January 1, 2016 admin

Conquered

It’s not Rosh Hashanah today, yet the wider world is waking to a new year and it’s hard not to be drawn into the mood of reflection on times past and times ahead.
 
It would be easy to list the last year’s terrors and disasters and the current fears with which they leave us. But, while it is neither right nor possible to ignore them, I want to concentrate instead on what has the power to inspire and sustain us in the year ahead.
 
Life calls out for our compassion, concern and solidarity. ‘If you listen, you will certainly hear’, taught the Hasidic sage Rebbe Yehudah Aryeh Lev of Ger, known after his main work as the Sefat Emet, which can be translated loosely as ‘speaker of truth’. He was simply taking the familiar words from the daily Shema meditation ‘Vehayah im shamo’a tishme’u’ and giving them a new twist of meaning: Listen, and you will surely hear: – hear, that is, the voice of God in the most ordinary things, calling us to service.
 
In front of me is today’s newspaper with a picture of Tima Kurdi.
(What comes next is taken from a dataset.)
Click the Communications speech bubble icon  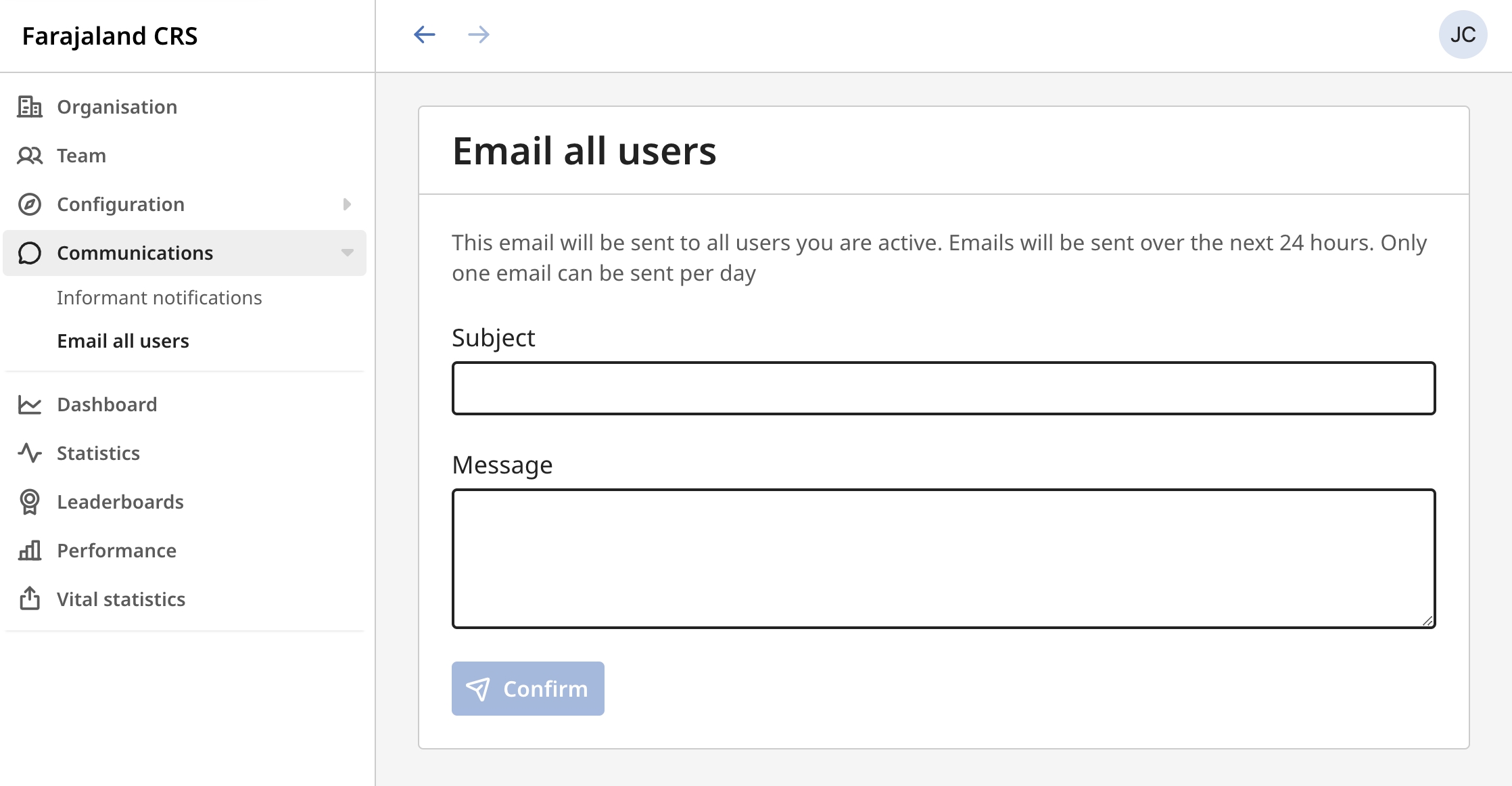coord(30,253)
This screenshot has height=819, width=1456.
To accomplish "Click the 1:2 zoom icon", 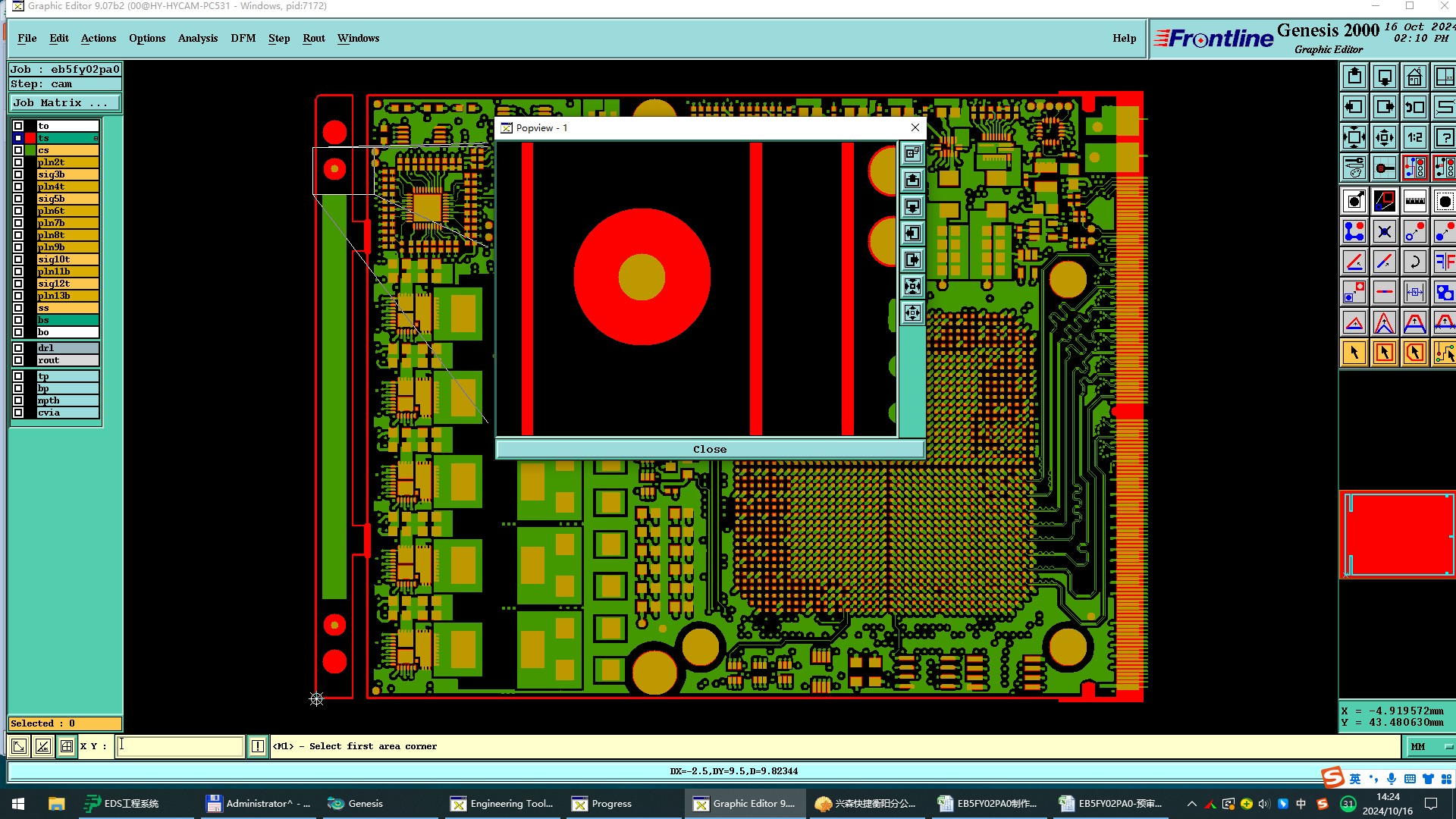I will pos(1414,137).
She lives in Canada; she’s the aunt of the little boy whose picture when he was picked up drowned on the Turkish Coast awoke the conscience of the world. She’d been sending money to all her brothers in Syria. It wasn’t enough, she now feels; ‘I wish I had sent more food’. Perhaps then the family wouldn’t have felt the need to undertake their terrible journey. Her words in their pain embody the longing to help, nurture and protect our family, our friends, our fellow human beings, all vulnerable life.
 
Life can make us hardened, selfish, calculating and cruel. It can certainly be argued that it’s a mark of luxury and privilege if one has the choice to do anything much more than fight one’s own corner. But to someone with an open spirit, another person’s pain, struggle, hope, or indeed joy, tugs on the invisible bonds of fellowship, pulls at a cord attached to one’s heart and conscience, so that one feels, ‘How can I do nothing? How can I exist, and fail to care?’
 
This represents a different form of conquest from the triumph of force; it’s the recognition of life’s power over us, of life’s strength within us to call us to its service. Perhaps that’s why the words of the Shema ‘If you listen, you will surely hear’ are followed at once by the injunction to serve God with all one’s heart. This means to me not blind obedience to an inscrutable deity, but rather the attentive concern for all life, people first, but also all living beings, which are the manifestation of that vitality, consciousness and mysterious source of wonder which is the tangible presence of God in this world.
 
The aim is not to dominate life, but to let life inspire, motivate, purify and overcome us. It’s a form of victory beautifully expressed in Pasternak’s poem Daybreak:
     In me are people without names,
     Children, stay-at-homes, trees.
     I am conquered by them all
     And this is my only victory. 
 
Perhaps the greatest ambition one can have in life is to be more deeply conquered by it, and to serve it more truly.
 
All around me I see people who proffer such service, who show kindness in a countless proliferation of ways, who respect and tend to life’s vulnerability, beauty and wonder, and they are my constant inspiration.
 
I want this to be my, and our, motivation in the year ahead.